_Passage to read_:
==================================================

If you kick around the eating disorder recovery/treatment/research community for a while, you’re bound to come across someone calling their eating disorder “Ed.” In both the popular and scholarly literature around eating disorders, this externalizing and personifying approach has come to be quite popular. At face value, it makes sense to attribute blame for what can be an extremely difficult and painful experience to something other than oneself; it might be easier to “fight for recovery” if you have something to fight against.
But is there any evidence for the helpfulness of externalizing eating disorders? Who is “Ed,” and does “he” (or “she”) hold meaning for most or all sufferers? How might treatment programs make use of this construct in helping to facilitate clients’ recovery?
I will preface this post with a few disclaimers: firstly, I found a lot of solace in personifying my eating disorder early on in treatment and into early recovery. Later, it came to irk me, because I felt that it seemed disingenuous to parse out elements of myself and try to do away with some of them while retaining others.
Additionally, I found “traditional” treatment (i.e. a multi-modal day hospital treatment program at a hospital using a combination of CBT, DBT, and adjunct therapies) to be incredibly helpful. This one is important to keep in mind, because while I can be critical of treatment programs at times, I also acknowledge (both anecdotally and based on my knowledge of the evidence in the area of treatment outcome studies) the great work that these programs can do and the incredible help that these programs provide for some clients.

==================================================

_Record excerpts_:

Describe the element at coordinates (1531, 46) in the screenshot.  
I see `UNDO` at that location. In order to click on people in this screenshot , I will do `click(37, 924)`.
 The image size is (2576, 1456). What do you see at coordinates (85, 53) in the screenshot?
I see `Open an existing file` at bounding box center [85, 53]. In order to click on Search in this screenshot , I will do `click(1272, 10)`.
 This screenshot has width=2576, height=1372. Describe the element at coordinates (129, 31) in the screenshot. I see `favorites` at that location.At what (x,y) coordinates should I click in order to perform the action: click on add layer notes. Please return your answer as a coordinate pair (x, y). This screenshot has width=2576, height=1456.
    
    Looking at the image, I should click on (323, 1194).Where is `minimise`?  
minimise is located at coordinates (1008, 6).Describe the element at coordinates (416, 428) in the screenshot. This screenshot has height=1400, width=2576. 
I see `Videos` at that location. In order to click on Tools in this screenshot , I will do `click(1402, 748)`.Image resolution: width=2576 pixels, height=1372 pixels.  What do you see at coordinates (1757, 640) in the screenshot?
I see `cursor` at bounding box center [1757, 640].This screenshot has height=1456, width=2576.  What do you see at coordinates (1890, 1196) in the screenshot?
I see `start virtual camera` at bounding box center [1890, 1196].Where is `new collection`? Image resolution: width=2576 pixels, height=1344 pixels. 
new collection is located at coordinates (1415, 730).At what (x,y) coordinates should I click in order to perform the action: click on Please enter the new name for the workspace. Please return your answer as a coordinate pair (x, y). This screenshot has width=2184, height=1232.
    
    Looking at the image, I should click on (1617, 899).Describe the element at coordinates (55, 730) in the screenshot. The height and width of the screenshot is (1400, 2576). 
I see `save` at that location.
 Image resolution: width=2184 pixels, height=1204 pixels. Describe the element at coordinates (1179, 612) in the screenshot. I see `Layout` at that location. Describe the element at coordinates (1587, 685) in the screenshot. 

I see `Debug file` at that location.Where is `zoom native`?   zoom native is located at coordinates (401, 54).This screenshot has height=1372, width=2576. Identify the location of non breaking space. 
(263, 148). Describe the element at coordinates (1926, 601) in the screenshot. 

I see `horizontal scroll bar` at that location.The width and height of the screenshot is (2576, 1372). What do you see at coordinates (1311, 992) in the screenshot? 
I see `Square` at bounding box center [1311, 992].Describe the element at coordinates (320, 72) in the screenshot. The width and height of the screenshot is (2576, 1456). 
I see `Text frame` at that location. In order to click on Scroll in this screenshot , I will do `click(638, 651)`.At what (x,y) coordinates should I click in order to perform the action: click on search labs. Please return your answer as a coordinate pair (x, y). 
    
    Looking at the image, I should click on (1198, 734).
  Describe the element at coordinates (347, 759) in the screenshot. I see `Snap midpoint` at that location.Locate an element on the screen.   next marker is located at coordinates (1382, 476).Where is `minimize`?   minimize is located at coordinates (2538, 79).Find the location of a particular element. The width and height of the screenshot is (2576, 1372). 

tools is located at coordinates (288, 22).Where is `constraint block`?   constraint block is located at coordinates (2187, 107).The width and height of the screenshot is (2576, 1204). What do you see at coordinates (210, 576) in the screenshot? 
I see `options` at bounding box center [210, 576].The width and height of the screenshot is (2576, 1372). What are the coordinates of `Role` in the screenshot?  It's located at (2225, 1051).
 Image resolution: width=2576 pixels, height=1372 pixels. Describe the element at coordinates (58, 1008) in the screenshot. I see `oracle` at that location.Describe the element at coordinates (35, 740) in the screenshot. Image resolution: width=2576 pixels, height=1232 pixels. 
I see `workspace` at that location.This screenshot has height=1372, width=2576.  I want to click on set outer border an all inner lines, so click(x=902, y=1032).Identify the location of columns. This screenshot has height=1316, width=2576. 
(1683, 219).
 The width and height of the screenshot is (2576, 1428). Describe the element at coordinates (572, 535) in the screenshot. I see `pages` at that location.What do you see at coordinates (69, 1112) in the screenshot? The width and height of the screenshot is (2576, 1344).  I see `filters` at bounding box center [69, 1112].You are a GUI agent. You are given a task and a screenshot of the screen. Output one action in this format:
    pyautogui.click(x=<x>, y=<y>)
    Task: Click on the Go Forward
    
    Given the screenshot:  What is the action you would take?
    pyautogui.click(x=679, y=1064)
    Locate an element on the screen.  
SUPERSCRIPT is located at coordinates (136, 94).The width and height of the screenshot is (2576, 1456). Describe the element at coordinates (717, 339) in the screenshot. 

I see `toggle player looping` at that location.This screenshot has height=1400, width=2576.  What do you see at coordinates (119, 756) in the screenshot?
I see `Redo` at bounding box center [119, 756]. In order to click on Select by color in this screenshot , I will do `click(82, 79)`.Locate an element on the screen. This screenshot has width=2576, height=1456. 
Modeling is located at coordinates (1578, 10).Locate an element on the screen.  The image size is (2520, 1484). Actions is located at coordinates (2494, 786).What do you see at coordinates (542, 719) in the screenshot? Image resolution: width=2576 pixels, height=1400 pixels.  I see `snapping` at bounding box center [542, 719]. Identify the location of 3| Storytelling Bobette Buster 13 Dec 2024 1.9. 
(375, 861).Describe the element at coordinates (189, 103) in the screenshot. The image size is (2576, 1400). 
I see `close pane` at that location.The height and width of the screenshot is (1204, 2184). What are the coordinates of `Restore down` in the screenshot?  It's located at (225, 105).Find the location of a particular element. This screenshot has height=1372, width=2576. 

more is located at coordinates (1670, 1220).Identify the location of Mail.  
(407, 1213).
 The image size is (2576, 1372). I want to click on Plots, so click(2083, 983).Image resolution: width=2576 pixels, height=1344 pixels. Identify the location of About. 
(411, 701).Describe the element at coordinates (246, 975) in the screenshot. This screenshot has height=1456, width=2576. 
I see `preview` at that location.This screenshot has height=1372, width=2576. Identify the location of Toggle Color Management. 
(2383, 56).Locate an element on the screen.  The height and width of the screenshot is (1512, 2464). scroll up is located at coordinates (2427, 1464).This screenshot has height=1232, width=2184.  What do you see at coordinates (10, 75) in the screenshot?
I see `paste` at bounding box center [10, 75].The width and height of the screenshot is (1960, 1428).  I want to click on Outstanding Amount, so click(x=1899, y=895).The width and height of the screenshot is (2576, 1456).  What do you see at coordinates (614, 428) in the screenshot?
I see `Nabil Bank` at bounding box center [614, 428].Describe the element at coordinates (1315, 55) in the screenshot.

==================================================

_Task instructions_:
1. Name every form of therapy that the post on personifying eating disorders says was combined in the "traditional" treatment program.
2. In the post on personifying eating disorders, what kind of program is given as the example of "traditional" treatment?
3. Reproduce the part of the post on personifying eating disorders starting at "I will preface" and ending at "for some clients.".

_List of solutions_:
1. CBT, DBT, and adjunct therapies

2. A multi-modal day hospital treatment program at a hospital.

3.
I will preface this post with a few disclaimers: firstly, I found a lot of solace in personifying my eating disorder early on in treatment and into early recovery. Later, it came to irk me, because I felt that it seemed disingenuous to parse out elements of myself and try to do away with some of them while retaining others.
Additionally, I found “traditional” treatment (i.e. a multi-modal day hospital treatment program at a hospital using a combination of CBT, DBT, and adjunct therapies) to be incredibly helpful. This one is important to keep in mind, because while I can be critical of treatment programs at times, I also acknowledge (both anecdotally and based on my knowledge of the evidence in the area of treatment outcome studies) the great work that these programs can do and the incredible help that these programs provide for some clients.